Ike era tan violento y despótico como talentoso. Estaba frustrado por no haber sido reconocido como uno de los pioneros del rock and roll (y lo fue con Rocket 88, en 1951). Cuando se conocieron en Saint Louis, Tina se abrió paso a empujones en su banda Kings of Rhythm, tanto que pasaron a llamarse Ike and Tina Turner Revue. Se dice aquí que se casaron, sobre todo, para que él pudiera controlarla mejor, hasta el mínimo detalle.
Cuando ella huyó de esa relación tóxica, le costó establecerse en solitario. Y tenía que soportar que siempre le preguntaran si volvería con Ike. Empezó a hacer números de cabaret en Las Vegas en un tiempo en que había pocos referentes femeninos en la escena rock y se vivía la fiebre de la música disco. Enderezó su carrera moviéndose a Londres: intuía que en Europa la entendían mejor. Allí grabó Private Dancer, un disco que entiende su tiempo y llega a un público masivo (luego vendrían otros dos álbumes exitosos: Break Every Rule y Foreign Affair).
Mediados los ochenta, ahora sí que es capaz de llenar grandes recintos: en Río congregó a 186.000 personas en una noche histórica de 1988. Escribe entonces el primer tomo de su autobiografía, que la vuelve a enfrentar con sus traumas del pasado, y que dio lugar a una película: What’s Love Got to Do with It. Se estrena como actriz junto a Mel Gibson en Mad Max: más allá de la cúpula del trueno: era creíble representando a una luchadora en un mundo posapocalíptico.
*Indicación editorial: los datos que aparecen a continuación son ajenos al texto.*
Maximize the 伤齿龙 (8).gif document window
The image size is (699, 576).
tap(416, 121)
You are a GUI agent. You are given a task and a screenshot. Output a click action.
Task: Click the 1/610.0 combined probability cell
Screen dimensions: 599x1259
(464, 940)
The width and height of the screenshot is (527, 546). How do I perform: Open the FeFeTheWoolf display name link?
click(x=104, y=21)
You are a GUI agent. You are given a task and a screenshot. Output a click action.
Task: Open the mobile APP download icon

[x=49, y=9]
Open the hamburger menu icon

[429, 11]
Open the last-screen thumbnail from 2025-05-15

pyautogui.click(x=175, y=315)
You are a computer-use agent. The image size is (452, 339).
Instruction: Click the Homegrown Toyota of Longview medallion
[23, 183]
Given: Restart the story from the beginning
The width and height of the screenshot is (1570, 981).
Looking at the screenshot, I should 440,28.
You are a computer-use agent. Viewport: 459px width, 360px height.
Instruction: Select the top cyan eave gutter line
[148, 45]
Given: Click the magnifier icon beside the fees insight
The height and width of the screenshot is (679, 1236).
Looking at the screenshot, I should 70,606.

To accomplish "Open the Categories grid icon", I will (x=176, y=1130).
El título de reina del rock, que la sitúa al nivel de Elvis Presley, es bien merecido, aunque ella desbordara los límites estilísticos, lo que no siempre la ayudó. Se formó en el góspel (el de las iglesias baptistas, aunque luego se hizo budista) y el blues. Ike cuenta que la música que hacían juntos no encajaba del todo ni en el rhythm and blues de la comunidad negra ni en el rock de los blancos. En su triunfal reaparición en los ochenta, ella se adaptó al soft rock, ese con tantos sintetizadores como guitarras, que funcionaba bien en las radios de entonces y aún lo hace en las de hoy. Influyó mucho en divas del pop posteriores como Beyoncé o Rihanna.
Esa Tina al fin triunfadora arrastraba un trauma: creía que nadie la había amado nunca, ni siquiera su madre. Solo en 1985, a los 46 años, dio con alguien que sí la quiso y la cuidó: el suizo Erwin Bach, tanto que después le donó un riñón. Se casaron en 2013, poco antes de que ella enfermara gravemente. Fijaron su residencia en Zúrich y Tina murió como suiza, tras haber renunciado a la nacionalidad estadounidense. Este autorretrato de Tina, quizás consciente de que sería su obituario, pone un final feliz a una dura historia. Le costó más vivir en paz que ser reconocida como una estrella de la música y un ejemplo de supervivencia. No bastaban unos brochazos para entender su grandeza.